2.1.2. The climate system's non-linearity causes it to behave chaotically or as a complex deterministic system. It is subject to a fragile form of conditional stability, which is illustrated well by the "Strange Attractor."

2.1.2.1. The system may remain relatively stable for a long period of time, held to a close approximation of its mean state by internal negative feedbacks. For example, minor variations in energy input from the Sun may be compensated for by variations in cloud cover.

2.1.2.2. Should the system be pushed outside some tolerance range, the positive feedbacks will cause a shift (often called catastrophic) to a different stable condition. These shifts can happen over periods of time quite a bit shorter than the stable periods.

2.2. The extinction of the dinosaurs 65 million years ago was brought about by a sudden climate change. The climate change was caused by the collision of an "Earth-crossing" asteroid with the Earth. The asteroid left a crater beneath the Yucatan Peninsula more than 200 miles in diameter, sprayed millions of tons molten rock and dust into the atmosphere, and initiated a global cold, dark period that lasted for decades. Most of the Earth's plant life was dead within a few weeks, and most of the dinosaurs were dead within a few months. (Click here for an artist's impression of this event. Also see the Torino scale.) This has almost certainly occurred more than once in the history of the Earth, and it is likely to occur again. For more about current efforts to understand the asteroid/comet impact hazard, see Harvard University's List of Potentially Dangerous Asteroids, NASA's Asteroid Comet Impact Hazards assessment, and the Australian Spaceguard Survey.

2.3. Utilizing ice cores drilled from the Greenland and Antarctic glaciers, researchers have built a well-documented historical record of the Earth's climate ranging back more than 250,000 years. (Some of this research is being conducted by the University of New Hampshire's Climate Change Research Center.) The record contains evidence of long periods (many millenia) of relative stability, separated by episodes of sudden change (occurring on the scale of decades to centuries). Supporting evidence has come from records of coral growth in the tropics that have been corrected for upward and downward shifting in tectonic plates. Additional evidence comes from calcium carbonate oozes at the bottom of the ocean -- these oozes are the remains of benthic foramonifera shells, which contain oxygen isotope fractions indicative of the seawater temperature and salinity at the time of formation.
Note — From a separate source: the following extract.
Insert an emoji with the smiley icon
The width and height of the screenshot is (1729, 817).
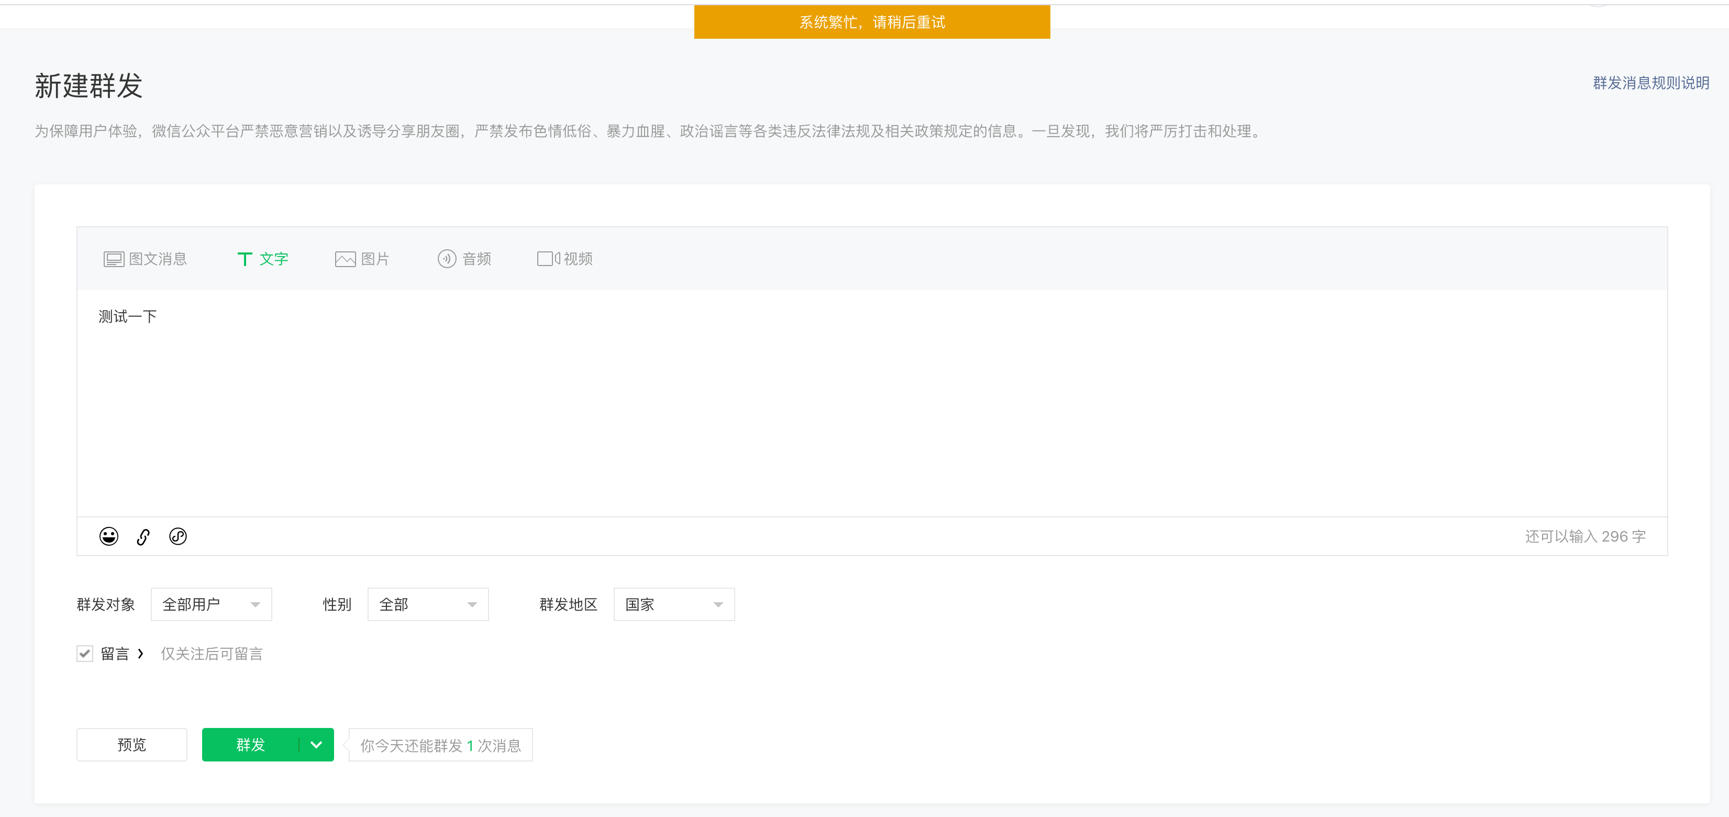coord(109,536)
The most recent (140,000-year) record of global sea level illustrates the latest in a long-period cycle of global glaciation and warming.
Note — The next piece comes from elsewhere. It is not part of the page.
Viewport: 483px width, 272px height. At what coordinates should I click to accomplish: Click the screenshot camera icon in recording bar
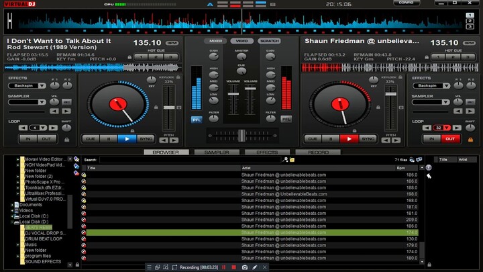pyautogui.click(x=245, y=267)
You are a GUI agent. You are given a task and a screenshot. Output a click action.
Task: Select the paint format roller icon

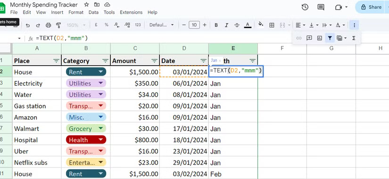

Since global sea level is inversely related to the amount of ice locked up into the semi-permanent glaciers of the polar regions, it is believed that historical records of global sea level can also be interpreted as records of the Earth's mean surface temperature. (Colder temperatures -> more water locked into ice caps -> lower sea level.)


These records suggest that the following forcings are brought to bear on the global climate system:

2.3.1. Plate tectonics. The location of a landmass with respect to the equator has a considerable influence over the climate of the landmass. The size of the landmass controls its airmass characteristics (large -> dominated by continental airmasses/small -> dominated by maritime airmasses). The topography of the landmass controls the temperature and moisture characteristics of the climate.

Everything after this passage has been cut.